Penelitian ini merupakan studi observasional analitik prospektif dengan sampel sebanyak
22 kasus dengan Subjek penelitian ini adalah penderita hidrosefalus kongenital dengan
usia kurang dari 1 tahun. Hasil rerata ER pre op 0,67 dan rerata ER 3 bulan pasca V-P
Shunt 0,60, uji t tes menunjukkan penurunan ER pasca V-P Shunt yang sangat bermakna
(p=0,001). ada kecenderungan berpengaruh baik.
Jurnal: Effect of protein levels and number of CSF cells on the incidence of VP shunt
malfunction in hospital. H. Adam Malik Medan. dilakukan pada 169 pasien hidrosefalus
yang melakukan pemasangan VP-shunt. kelompok usia terbanyak pasien yang mengalami
hidrosefalus adalah pada kelompok usia < 1 tahun yaitu sebanyak 74 dari 169 pasien
(43.8%). Analisis dengan menggunakan Chi Square dengan 47 pasien (27.8%)
diantaranya mengalami malfungsi VP shunt. pasien yang mengalami malfungsi 16 orang
(40% ) diantaranya memiliki total protein cairan serebrospinal yang meningkat dan hal
tersebut menunjukkan hubungan yang bermakna antara angka kejadian malfungsi VP
shunt dengan kadar protein cairan serebrospinal (p=0.049).
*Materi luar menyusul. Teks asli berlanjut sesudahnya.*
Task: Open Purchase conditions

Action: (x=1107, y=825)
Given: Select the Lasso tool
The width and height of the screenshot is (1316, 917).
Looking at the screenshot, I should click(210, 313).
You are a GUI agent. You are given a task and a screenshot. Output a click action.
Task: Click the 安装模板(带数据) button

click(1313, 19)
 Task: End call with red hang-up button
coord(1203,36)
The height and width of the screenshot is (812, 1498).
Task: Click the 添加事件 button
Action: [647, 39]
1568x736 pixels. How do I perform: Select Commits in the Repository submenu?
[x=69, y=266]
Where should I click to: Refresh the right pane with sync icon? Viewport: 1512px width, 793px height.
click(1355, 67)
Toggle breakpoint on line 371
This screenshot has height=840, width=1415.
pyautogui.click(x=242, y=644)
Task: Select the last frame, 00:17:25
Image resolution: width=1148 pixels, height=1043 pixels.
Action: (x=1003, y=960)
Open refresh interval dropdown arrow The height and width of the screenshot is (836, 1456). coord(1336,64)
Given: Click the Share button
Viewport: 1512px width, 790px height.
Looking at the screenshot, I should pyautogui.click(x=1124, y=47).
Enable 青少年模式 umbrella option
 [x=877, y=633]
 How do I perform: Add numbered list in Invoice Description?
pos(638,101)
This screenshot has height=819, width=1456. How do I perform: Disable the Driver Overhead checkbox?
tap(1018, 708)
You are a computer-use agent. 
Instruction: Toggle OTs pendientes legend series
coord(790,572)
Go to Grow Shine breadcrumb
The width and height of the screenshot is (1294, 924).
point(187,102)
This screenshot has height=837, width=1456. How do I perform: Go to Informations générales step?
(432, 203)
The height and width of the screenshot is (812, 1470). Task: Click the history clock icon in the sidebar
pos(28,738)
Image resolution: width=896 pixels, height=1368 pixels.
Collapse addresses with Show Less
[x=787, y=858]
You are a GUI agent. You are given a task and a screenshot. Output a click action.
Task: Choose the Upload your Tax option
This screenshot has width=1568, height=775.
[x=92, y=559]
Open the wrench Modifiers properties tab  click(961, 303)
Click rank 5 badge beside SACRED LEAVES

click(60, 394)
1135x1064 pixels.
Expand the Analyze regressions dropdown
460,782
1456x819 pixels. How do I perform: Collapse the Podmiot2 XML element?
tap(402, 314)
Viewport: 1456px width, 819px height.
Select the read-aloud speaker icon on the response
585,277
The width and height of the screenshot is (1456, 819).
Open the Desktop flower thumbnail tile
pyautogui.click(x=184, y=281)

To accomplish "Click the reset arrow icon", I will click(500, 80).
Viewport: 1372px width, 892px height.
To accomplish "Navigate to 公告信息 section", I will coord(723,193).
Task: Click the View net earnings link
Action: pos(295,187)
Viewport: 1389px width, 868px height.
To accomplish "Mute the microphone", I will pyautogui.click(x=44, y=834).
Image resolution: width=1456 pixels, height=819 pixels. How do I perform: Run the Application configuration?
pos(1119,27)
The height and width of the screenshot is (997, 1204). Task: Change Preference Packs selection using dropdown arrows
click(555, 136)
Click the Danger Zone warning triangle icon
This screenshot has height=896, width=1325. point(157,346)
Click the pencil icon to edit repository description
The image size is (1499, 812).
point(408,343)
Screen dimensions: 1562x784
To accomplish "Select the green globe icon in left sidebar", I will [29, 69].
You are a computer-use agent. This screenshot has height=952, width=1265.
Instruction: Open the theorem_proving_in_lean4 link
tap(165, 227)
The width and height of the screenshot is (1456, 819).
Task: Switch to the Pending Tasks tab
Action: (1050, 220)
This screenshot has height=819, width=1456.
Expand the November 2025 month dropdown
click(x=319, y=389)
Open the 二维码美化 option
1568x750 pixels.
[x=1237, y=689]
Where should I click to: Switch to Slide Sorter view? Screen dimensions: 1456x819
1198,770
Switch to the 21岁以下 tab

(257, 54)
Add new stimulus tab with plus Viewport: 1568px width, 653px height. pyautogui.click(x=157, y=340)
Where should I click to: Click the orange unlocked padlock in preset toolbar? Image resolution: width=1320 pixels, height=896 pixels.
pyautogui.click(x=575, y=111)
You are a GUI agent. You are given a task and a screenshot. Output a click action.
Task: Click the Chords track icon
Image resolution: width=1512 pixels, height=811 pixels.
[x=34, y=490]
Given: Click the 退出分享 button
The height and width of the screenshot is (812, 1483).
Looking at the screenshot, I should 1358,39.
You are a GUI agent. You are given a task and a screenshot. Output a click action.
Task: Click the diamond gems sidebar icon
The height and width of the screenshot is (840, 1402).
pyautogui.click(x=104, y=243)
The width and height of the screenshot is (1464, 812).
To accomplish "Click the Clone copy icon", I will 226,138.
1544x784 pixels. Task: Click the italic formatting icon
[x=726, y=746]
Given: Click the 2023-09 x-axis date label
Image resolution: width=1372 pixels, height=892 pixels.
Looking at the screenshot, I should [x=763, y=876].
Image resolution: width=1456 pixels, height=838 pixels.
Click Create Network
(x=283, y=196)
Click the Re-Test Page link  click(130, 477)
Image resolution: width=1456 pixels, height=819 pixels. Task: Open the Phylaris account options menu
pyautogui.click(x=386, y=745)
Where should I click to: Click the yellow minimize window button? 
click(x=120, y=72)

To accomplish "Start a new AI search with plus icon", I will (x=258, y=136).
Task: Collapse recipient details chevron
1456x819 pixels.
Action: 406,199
Sedangkan pada pemeriksaan
jumlah sel cairan serebrospinal pada 47 pasien yang megalami malfungsi tersebut, 14
pasien (36%) diantaranya menunjukkan jumlah sel dalam cairan serebrospinal yang
meningkat dan hal ini menunjukkan hubungan yang tidak bermakna secara statistik pada
hubungan antara angka kejadian malfungsi VP shunt dengan jumlah sel pada cairan
serebrospinal (p=0.199).
4. Outcome
Berdasarkan uraian di atas hasil analisis menunjukan bahwa tingkat protein serebrospinal
yang meningkat tidak akan berpengaruh pada malfungsi VP shunt. intervensi operasi
VP Shunt menunjukan bahwa terjadi penurunan ER (Evan’s ratio) 3 bulan pasca operasi
VP Shunt. ER yang berarti volume cairan serebrospinal mulai menunjukan penurunan.